_Task brief_. For the records below, print the lines from the line with "映画 (87, 20)" through the line with "Rückgaberecht (727, 1823)" exactly as written; include both end lines and exclude the rest.

_Supplied material_.
....................
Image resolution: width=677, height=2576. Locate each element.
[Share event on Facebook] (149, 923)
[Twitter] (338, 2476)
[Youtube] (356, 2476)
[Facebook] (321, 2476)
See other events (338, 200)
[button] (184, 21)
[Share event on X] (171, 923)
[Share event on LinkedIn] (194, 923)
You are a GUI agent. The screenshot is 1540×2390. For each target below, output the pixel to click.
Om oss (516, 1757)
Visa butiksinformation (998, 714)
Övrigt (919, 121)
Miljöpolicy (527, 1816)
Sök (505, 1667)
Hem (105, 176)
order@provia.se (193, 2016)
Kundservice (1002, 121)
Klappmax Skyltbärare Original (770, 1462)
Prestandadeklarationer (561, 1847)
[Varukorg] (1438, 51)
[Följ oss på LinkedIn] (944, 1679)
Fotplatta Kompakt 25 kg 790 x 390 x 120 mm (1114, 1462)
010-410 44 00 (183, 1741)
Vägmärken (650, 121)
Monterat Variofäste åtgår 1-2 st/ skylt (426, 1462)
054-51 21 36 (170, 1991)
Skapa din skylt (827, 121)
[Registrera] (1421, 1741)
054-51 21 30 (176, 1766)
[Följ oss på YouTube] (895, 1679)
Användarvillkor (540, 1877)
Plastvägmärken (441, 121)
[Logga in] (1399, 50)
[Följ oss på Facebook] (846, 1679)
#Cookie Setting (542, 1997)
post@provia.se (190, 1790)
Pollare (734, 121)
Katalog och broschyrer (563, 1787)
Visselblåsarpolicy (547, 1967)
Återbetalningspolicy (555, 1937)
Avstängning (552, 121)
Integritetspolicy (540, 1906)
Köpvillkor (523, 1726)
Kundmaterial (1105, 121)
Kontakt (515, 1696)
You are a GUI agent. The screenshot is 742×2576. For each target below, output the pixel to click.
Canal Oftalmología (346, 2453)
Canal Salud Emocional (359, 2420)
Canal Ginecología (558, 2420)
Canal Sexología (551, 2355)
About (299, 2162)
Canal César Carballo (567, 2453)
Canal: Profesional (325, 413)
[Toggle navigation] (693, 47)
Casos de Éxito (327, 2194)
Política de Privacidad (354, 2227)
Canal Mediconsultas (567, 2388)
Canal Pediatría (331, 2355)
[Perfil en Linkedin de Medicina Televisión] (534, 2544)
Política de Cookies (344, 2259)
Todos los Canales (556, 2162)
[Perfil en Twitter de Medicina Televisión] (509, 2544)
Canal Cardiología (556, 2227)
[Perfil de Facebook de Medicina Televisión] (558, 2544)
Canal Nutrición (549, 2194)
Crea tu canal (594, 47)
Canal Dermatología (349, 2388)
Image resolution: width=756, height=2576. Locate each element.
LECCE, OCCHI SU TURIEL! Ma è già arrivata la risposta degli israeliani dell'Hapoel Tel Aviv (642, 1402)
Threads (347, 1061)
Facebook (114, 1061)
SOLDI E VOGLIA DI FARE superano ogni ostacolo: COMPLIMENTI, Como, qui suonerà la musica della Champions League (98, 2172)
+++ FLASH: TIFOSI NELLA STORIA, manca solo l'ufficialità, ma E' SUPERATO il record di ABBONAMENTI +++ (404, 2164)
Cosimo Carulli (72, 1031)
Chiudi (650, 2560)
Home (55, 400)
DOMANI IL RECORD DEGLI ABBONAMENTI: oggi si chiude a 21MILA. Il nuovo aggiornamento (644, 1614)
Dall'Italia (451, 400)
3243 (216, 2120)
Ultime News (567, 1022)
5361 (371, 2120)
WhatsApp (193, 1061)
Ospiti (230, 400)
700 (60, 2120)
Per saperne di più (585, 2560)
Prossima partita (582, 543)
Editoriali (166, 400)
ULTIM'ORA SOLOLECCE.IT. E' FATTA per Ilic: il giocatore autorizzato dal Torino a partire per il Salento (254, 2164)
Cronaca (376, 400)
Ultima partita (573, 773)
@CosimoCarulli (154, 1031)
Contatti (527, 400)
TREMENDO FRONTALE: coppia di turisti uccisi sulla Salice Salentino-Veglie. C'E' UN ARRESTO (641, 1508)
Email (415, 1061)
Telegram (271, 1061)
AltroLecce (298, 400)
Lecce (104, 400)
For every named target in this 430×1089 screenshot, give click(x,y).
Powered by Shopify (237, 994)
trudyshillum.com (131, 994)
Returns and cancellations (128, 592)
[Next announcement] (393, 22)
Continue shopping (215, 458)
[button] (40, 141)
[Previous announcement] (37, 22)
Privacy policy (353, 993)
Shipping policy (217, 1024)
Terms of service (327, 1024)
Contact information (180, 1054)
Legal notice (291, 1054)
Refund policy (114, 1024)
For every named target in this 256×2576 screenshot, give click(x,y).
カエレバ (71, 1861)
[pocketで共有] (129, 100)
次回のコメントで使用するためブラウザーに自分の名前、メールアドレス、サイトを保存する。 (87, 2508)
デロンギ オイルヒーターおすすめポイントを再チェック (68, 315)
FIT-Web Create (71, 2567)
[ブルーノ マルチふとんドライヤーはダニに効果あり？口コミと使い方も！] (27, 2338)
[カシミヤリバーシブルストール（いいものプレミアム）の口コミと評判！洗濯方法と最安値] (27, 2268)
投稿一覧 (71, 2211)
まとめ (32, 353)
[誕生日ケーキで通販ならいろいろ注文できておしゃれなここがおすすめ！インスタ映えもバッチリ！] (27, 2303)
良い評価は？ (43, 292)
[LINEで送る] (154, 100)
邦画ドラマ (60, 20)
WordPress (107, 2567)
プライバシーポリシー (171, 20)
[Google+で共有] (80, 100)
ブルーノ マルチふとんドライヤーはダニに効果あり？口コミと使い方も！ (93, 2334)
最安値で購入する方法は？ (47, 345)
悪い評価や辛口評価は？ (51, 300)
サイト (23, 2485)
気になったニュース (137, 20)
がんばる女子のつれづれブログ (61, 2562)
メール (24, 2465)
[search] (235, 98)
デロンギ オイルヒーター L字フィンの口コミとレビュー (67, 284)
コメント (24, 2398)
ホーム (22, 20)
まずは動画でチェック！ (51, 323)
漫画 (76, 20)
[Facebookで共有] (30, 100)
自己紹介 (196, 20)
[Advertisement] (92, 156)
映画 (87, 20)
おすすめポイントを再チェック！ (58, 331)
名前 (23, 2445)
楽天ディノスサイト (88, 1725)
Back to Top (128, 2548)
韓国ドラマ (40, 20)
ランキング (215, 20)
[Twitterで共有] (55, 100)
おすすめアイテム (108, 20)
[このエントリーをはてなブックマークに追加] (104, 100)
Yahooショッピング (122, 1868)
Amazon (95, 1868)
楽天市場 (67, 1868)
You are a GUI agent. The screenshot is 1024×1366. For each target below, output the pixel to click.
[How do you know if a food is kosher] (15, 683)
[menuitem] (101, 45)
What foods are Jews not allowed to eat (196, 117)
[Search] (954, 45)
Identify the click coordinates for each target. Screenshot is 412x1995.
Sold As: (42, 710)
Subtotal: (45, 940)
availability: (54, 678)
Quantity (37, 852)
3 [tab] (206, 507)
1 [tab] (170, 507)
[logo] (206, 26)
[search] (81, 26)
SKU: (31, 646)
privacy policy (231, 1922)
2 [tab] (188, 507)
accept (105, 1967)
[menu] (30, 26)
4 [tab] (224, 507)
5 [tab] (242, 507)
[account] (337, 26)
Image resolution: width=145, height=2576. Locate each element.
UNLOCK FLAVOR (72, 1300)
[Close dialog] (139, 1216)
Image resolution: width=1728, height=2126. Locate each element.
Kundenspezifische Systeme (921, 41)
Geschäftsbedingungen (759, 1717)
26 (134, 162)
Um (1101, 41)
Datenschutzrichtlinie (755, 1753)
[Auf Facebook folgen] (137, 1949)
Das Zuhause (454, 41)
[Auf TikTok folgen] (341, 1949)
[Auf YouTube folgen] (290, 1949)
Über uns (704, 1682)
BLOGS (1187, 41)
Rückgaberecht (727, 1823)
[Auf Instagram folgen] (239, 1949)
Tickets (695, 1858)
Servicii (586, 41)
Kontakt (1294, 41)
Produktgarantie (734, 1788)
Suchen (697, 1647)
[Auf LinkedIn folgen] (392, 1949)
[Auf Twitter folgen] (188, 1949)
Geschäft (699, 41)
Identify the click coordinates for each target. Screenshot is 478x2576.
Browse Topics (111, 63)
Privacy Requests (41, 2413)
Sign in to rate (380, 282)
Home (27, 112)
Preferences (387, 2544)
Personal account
....................
_Result of this exercise_.
映画 (87, 20)
おすすめポイントを再チェック！ (58, 331)
名前 (23, 2445)
楽天ディノスサイト (88, 1725)
Back to Top (128, 2548)
韓国ドラマ (40, 20)
ランキング (215, 20)
[Twitterで共有] (55, 100)
おすすめアイテム (108, 20)
[このエントリーをはてなブックマークに追加] (104, 100)
Yahooショッピング (122, 1868)
Amazon (95, 1868)
楽天市場 (67, 1868)
You are a GUI agent. The screenshot is 1024×1366. For each target below, output the pixel to click.
[How do you know if a food is kosher] (15, 683)
[menuitem] (101, 45)
What foods are Jews not allowed to eat (196, 117)
[Search] (954, 45)
Identify the click coordinates for each target. Screenshot is 412x1995.
Sold As: (42, 710)
Subtotal: (45, 940)
availability: (54, 678)
Quantity (37, 852)
3 [tab] (206, 507)
1 [tab] (170, 507)
[logo] (206, 26)
[search] (81, 26)
SKU: (31, 646)
privacy policy (231, 1922)
2 [tab] (188, 507)
accept (105, 1967)
[menu] (30, 26)
4 [tab] (224, 507)
5 [tab] (242, 507)
[account] (337, 26)
Image resolution: width=145, height=2576. Locate each element.
UNLOCK FLAVOR (72, 1300)
[Close dialog] (139, 1216)
Image resolution: width=1728, height=2126. Locate each element.
Kundenspezifische Systeme (921, 41)
Geschäftsbedingungen (759, 1717)
26 (134, 162)
Um (1101, 41)
Datenschutzrichtlinie (755, 1753)
[Auf Facebook folgen] (137, 1949)
Das Zuhause (454, 41)
[Auf TikTok folgen] (341, 1949)
[Auf YouTube folgen] (290, 1949)
Über uns (704, 1682)
BLOGS (1187, 41)
Rückgaberecht (727, 1823)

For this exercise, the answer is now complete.